(Entries on target coordinates)
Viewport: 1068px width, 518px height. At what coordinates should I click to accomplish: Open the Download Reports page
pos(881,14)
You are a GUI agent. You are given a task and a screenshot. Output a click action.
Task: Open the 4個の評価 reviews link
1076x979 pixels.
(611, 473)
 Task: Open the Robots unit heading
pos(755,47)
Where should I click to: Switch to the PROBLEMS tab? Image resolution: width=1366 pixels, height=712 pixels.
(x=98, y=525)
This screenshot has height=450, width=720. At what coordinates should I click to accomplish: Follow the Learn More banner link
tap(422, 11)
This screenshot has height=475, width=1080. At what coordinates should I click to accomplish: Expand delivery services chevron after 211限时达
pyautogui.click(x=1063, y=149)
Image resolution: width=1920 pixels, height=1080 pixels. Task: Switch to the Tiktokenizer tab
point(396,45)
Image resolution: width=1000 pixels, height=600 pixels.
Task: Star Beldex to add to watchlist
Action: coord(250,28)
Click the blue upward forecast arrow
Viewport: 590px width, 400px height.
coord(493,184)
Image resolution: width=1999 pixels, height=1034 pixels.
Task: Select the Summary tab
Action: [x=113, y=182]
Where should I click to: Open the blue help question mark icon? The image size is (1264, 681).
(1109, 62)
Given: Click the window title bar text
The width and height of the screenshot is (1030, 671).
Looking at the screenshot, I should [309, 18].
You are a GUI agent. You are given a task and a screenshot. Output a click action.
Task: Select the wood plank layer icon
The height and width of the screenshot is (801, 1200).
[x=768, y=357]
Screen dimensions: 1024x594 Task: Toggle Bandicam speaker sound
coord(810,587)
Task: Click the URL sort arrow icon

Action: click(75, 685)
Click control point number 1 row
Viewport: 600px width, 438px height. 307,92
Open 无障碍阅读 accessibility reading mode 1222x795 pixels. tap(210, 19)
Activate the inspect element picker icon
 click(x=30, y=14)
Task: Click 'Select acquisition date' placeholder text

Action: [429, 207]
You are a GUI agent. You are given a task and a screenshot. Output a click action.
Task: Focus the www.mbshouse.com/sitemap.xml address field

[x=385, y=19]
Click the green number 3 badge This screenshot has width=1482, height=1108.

▸ Given request
Copy out each line of the listing above that contains the string "resolution". Case counts.

▸ The solution
Where should I click to: Switch to the PROBLEMS tab? Image resolution: width=1366 pixels, height=712 pixels.
Image resolution: width=1920 pixels, height=1080 pixels. Task: Switch to the Tiktokenizer tab
Image resolution: width=1000 pixels, height=600 pixels.
Image resolution: width=1999 pixels, height=1034 pixels.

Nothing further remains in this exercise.